Zimbabweans vote tomorrow in an election expected to produce a "mountainous victory" for the party of President Robert Mugabe, who is suspected of rigging the polls to obtain the results he needs to stay in power.
As he predicted victory at a final rally campaign, the president said: "We have never been losers, because we have always been a party of the people."
As a last-minute perk to ensure electoral success, he announced that the minimum wage for domestic servants would increase tenfold. The main opposition party, the MDC (Movement for Democratic Change), said the sudden announcement would punish middle class urban voters who employ most of Zimbabwe's 250,000 domestic servants, while trade unions warned that it could raise unemployment.
Tendai Biti, secretary of finance for the MDC said: "They (the government) want to drive a wedge between urban employers and employees who are presumed to be MDC."
He pointed out that Mugabe had not made any similar provisions for the 500,000 farm workers who had lost their jobs when Mugabe seized land from white farmers as part of his land reform policy.
Wages in Zimbabwe have risen erratically over the past few years, sometimes in line with inflation and sometimes not. Currently, a gardener earns Z83,000 ($12 ) a month and under the new minimum wage, he will earn Z800000 ($113), in a country where a loaf of bread has risen from Z300, to Z3,000.
The move is one of the more legitimate moves Mugabe has made in this election campaign.
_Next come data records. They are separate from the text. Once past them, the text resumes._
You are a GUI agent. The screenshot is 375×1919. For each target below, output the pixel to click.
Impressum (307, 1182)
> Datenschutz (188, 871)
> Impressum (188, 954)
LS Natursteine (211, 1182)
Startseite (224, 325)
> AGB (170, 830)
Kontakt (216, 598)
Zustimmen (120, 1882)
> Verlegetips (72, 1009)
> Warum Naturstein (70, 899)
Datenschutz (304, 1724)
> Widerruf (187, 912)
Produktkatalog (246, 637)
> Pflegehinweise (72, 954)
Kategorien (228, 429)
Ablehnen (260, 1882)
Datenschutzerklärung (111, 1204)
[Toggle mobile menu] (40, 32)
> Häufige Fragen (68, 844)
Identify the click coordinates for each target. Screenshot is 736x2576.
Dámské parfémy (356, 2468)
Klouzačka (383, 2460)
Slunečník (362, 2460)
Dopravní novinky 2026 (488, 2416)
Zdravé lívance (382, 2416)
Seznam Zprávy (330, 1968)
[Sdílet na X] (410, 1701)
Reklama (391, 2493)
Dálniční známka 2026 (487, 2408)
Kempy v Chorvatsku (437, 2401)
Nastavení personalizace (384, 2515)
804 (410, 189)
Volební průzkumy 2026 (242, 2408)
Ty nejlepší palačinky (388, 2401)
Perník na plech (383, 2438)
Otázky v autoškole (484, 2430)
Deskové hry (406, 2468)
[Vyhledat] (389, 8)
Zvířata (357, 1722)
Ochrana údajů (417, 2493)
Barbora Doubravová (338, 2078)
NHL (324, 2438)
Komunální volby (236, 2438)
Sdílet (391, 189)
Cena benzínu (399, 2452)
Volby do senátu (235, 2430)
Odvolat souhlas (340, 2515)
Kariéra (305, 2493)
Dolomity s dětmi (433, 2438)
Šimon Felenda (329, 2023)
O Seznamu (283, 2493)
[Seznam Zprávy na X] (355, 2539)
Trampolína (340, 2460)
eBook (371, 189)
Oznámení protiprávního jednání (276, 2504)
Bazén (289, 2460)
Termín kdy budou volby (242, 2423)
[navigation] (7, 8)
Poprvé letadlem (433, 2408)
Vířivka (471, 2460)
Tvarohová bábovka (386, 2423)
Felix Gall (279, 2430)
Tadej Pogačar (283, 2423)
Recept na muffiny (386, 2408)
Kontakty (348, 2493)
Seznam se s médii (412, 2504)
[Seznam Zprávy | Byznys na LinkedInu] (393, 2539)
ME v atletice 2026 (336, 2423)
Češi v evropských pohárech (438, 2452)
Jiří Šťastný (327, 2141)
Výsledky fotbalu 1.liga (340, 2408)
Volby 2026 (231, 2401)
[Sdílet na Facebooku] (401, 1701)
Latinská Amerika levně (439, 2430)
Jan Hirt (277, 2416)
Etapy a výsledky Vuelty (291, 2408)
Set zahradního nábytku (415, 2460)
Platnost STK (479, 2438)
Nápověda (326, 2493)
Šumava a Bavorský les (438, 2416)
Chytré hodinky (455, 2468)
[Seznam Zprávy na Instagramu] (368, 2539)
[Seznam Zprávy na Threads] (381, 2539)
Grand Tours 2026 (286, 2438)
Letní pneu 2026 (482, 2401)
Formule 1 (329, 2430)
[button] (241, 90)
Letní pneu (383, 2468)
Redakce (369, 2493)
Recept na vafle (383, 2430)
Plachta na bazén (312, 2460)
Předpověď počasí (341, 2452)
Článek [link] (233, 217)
He has been accused of withholding food from opposition supporters, intimidating MDC party workers and censoring the press. Over three million Zimbabweans living outside the country have been barred from voting, but thousands of fictional names have been added to electoral rolls throughout the country.
The allocation of seats is already skewed against the opposition MDC; under the terms of Zimbabwe's constitution, voters will elect 120 members of Zimbabwe's 150-seat Parliament, and Mugabe will select the remaining 30 himself.
In order to win an outright majority in parliament, the MDC needs to obtain at least 76 seats, while Zanu PF need only win 46. Any party that wins a two-thirds majority in parliament can then alter the constitution.
Earlier this year, the government passed an electoral law that allows the military and security services to act as election officials, manning the polling station and supervising the vote count.
"Can you imagine how a voter is going to feel, walking into a polling station and seeing the army and police standing at the door," asked Shari Eppel, a human rights worker for Zimbabwe-based Solidarity Peace Trust.
"It does nothing to convince people this election will be free and fair."
In the last general election in 2000, the MDC managed to win 57 seats in parliament, despite the fact that opposition supporters were routinely arrested, beaten up and tortured by Mugabe's youth militias.
This time around, the MDC still enjoys wide support in the country, but Mugabe's critics believe he has managed to rig the election more effectively, and even optimists believe the MDC cannot win more than 60 seats. Most people believe the opposition will return between 30 and 40 candidates.
Andrew Moyse, head of a media monitoring service in Harare, said the only real question was just how many seats Zanu PF would decide they wanted. "Are they going to rig it to the point where they give themselves a two-thirds majority? Will they allow the MDC to keep most of the seats that they win?" he asked.
Even in the unlikely event of a hung parliament or an MDC majority, Mugabe has retained the right to override parliament and rule by presidential decree.
The MDC has urged supporters to go out and vote, arguing that the government has less chance of rigging the election under the gaze of thousands of voters. Even the monitoring of the poll has been skewed, as the select group of international election observers are all hand-picked by Mugabe.
The European Union and the United States have been banned from sending monitors to judge whether the election will be free and fair. Mugabe has said Western powers are hostile to his government and will prejudge the election.
Instead, African groups all sympathetic to Mugabe's regime have been allowed into the country.
Three of the main ones are controlled by South Africa's ruling party, the African National Congress, and a fourth comes from Southern African Development Community. The African Union has also sent observers.
South Africa's president Thabo Mbeki has already said he expects that the elections in Zimbabwe will be free and fair, despite evidence to the contrary.
Mugabe generates huge popular support among South Africans who admire his decision to take land away from white farmers and distribute it among the black population, and Mbeki is reluctant to undermine that popularity.
The EU has already expressed its mistrust of the elections. Luxemburg, which holds the presidency of the EU, called the polls a "sham election." Junior Foreign Minister Nicolas Schmit said: We're worried and shocked, not only by this pseudo-election campaign but by what's been going on there for years."